**ЗАДАНИЕ 1**. Определите, согласуется ли с отрывком о Фолкнере каждое из утверждений: (а) Кристмаса убивают в доме Хайтауэра; (б) социально-психологический тип, воплощенный в Хайтауэре, впервые появляется у Фолкнера в «Свете в августе»; (в) Хайтауэру удается предотвратить преступление. На каждое ответьте «да» или «нет» и приведите точную цитату из отрывка, которая это решает.
**ЗАДАНИЕ 2**. В каком произведении, согласно отрывку о Фолкнере, уже встречались этот тип и идея преодоления зла через обращение к прошлому?
**ЗАДАНИЕ 3**. Продолжите отрывок о Фолкнере, начав сразу после его последнего предложения.

Однако иллюзии не дано продлиться -- миражи прошлого постепенно сокращаются до формулы жизни: он "вырос и возмужал среди призраков и бок о бок с духом".
Социально-психологический тип времени, воплощенный в личности Гэйла Хайтауэра, для Фолкнера не нов. Не нова и идея, согласно которой зло современного существования может быть преодолено обращением к прошлому, к его мифам и героям. Все это уже было в "Сарторисе". Но хоть и немного времени прошло с поры его написания, взгляд художника стал и жестче и реалистичнее. Мисс Дженни покойно пребывала в состоянии созерцательства и элегических раздумий о былом; но для персонажа "Света в августе" форма неучастия в жизни оборачивается в конечном итоге бессилием преодолеть зло. В финале повествования две подспудно связанные сюжетные линии сливаются въяве -- и встреча эта оказывается трагической: Кристмаса убивают именно в доме Хайтауэра. Человек, всю жизнь стремившийся к покою и одиночеству, вдруг оказывается свидетелем преступления, которое он не в состоянии, хоть и пытается, предотвратить. А ведь, согласно фолкнеровскому этическому кодексу, и на свидетеля ложится бремя вины.

**ПРЕДОСТАВЛЕННЫЕ ДАННЫЕ**.
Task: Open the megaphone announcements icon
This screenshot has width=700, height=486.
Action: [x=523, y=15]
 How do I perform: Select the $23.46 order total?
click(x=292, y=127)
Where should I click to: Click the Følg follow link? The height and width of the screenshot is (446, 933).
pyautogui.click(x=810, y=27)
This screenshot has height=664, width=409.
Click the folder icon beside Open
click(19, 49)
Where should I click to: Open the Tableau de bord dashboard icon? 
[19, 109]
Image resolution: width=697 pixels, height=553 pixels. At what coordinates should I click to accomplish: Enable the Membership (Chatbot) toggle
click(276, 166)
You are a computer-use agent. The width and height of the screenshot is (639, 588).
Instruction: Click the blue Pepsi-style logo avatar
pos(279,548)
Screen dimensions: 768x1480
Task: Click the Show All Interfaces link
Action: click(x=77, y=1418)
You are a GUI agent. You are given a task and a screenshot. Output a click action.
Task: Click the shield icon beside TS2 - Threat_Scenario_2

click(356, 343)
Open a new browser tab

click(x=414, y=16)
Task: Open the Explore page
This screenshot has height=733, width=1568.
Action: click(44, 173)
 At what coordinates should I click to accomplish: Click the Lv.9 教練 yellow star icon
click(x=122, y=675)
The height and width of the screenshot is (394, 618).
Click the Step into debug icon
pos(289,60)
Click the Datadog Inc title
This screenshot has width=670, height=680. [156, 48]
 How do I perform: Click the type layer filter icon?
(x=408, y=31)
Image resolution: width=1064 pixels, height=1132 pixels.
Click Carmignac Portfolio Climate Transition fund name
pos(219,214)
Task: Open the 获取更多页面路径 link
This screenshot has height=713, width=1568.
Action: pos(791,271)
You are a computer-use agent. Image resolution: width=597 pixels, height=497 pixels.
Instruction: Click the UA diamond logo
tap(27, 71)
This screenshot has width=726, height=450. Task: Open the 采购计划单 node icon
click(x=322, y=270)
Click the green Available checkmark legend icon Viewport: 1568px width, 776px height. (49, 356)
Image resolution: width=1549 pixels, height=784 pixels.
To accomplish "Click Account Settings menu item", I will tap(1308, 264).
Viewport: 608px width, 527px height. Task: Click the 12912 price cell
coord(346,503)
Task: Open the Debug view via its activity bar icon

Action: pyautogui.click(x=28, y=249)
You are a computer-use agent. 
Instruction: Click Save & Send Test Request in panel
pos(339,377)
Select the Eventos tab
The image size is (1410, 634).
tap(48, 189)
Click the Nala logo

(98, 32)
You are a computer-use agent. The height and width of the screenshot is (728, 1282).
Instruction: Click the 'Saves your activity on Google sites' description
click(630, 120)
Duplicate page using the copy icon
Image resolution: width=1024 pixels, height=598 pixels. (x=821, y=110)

**ОТВЕТ 1**.
(а) Да: «Кристмаса убивают именно в доме Хайтауэра».
(б) Нет: «Социально-психологический тип времени, воплощенный в личности Гэйла Хайтауэра, для Фолкнера не нов».
(в) Нет: «оказывается свидетелем преступления, которое он не в состоянии, хоть и пытается, предотвратить».

**ОТВЕТ 2**. В «Сарторисе».

**ОТВЕТ 3**.
Путь отчуждения завел в тупик. Но художник неуступчиво продолжает поиски выхода, ищет силу, способную спасти человека.
Исчезают из поля действия Кристмас, Хайтауэр -- и в центре его возникает молодая женщина по имени Лина Гроув. Романного времени ей отведено немного: она показана только в самом начале книги и в самом ее конце. Бесхитростна, даже и банальна история этой героини: возлюбленный бросил ее беременной, и будущая мать отправляется на поиски отца ребенка. В финале же Лина появляется вновь, уже с младенцем на руках (название романа имеет символический смысл: в тех краях, по которым пролег путь героини, бытует поверье, что ребенок, родившийся в августе, счастливо осеняется неким божественным светом звезд).
Как раз в незатейливости истории Лины Гроув заключен, однако, высокий смысл, вовсе не совпадающий с сюжетными рамками.
"Они вытерпели" -- сказано в авторском комментарии к "Шуму и ярости" о Дилзи и ее соплеменниках. В образе Лины идея терпения, стойкости перед ударами судьбы как единственной духовной опоры человека в жизни находит завершенное воплощение.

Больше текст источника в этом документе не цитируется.